*** Records for the exercise ***

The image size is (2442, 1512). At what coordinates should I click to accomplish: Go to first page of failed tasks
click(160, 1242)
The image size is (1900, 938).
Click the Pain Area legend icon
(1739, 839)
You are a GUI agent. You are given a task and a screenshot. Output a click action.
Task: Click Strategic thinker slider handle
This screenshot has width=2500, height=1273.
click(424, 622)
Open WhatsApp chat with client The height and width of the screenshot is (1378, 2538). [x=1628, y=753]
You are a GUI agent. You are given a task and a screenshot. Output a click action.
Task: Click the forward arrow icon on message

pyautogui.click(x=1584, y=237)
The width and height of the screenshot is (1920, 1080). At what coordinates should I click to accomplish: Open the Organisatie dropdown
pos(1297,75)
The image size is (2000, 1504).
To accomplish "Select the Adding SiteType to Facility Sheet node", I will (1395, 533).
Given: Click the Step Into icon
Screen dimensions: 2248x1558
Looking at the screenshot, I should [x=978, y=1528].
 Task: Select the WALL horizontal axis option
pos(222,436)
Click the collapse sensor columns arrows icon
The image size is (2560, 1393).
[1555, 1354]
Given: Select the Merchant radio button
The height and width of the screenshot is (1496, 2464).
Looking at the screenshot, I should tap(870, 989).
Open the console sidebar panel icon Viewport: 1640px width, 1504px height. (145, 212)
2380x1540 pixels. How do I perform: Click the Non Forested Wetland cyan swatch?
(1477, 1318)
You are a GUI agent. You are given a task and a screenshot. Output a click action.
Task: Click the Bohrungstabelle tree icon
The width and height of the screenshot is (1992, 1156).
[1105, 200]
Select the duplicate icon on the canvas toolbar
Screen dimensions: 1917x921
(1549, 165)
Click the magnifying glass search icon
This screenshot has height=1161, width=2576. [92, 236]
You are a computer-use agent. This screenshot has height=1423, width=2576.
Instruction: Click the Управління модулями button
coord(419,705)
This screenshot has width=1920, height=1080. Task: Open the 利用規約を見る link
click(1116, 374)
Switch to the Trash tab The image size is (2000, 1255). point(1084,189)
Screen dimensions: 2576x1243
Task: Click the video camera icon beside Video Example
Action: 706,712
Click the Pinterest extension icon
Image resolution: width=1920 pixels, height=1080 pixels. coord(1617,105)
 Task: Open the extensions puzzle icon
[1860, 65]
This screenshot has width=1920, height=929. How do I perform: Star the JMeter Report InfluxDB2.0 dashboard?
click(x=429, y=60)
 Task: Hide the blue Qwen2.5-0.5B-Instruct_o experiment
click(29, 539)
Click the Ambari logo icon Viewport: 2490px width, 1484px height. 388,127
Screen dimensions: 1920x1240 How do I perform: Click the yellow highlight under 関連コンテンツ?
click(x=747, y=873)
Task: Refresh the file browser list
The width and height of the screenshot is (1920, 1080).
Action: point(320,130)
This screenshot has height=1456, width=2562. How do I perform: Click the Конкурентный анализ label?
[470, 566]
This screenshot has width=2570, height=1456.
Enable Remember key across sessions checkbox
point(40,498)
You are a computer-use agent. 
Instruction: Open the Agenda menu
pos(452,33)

*** End of Records for the exercise ***

Aim of the exercise
Beginning at the top of the entries above, output each line exactly, and end with the line in which "Open the console" appears.

Solution to the exercise
The image size is (2442, 1512). At what coordinates should I click to accomplish: Go to first page of failed tasks
click(160, 1242)
The image size is (1900, 938).
Click the Pain Area legend icon
(1739, 839)
You are a GUI agent. You are given a task and a screenshot. Output a click action.
Task: Click Strategic thinker slider handle
This screenshot has width=2500, height=1273.
click(424, 622)
Open WhatsApp chat with client The height and width of the screenshot is (1378, 2538). [x=1628, y=753]
You are a GUI agent. You are given a task and a screenshot. Output a click action.
Task: Click the forward arrow icon on message

pyautogui.click(x=1584, y=237)
The width and height of the screenshot is (1920, 1080). At what coordinates should I click to accomplish: Open the Organisatie dropdown
pos(1297,75)
The image size is (2000, 1504).
To accomplish "Select the Adding SiteType to Facility Sheet node", I will (1395, 533).
Given: Click the Step Into icon
Screen dimensions: 2248x1558
Looking at the screenshot, I should [x=978, y=1528].
 Task: Select the WALL horizontal axis option
pos(222,436)
Click the collapse sensor columns arrows icon
The image size is (2560, 1393).
[1555, 1354]
Given: Select the Merchant radio button
The height and width of the screenshot is (1496, 2464).
Looking at the screenshot, I should tap(870, 989).
Open the console sidebar panel icon Viewport: 1640px width, 1504px height. (145, 212)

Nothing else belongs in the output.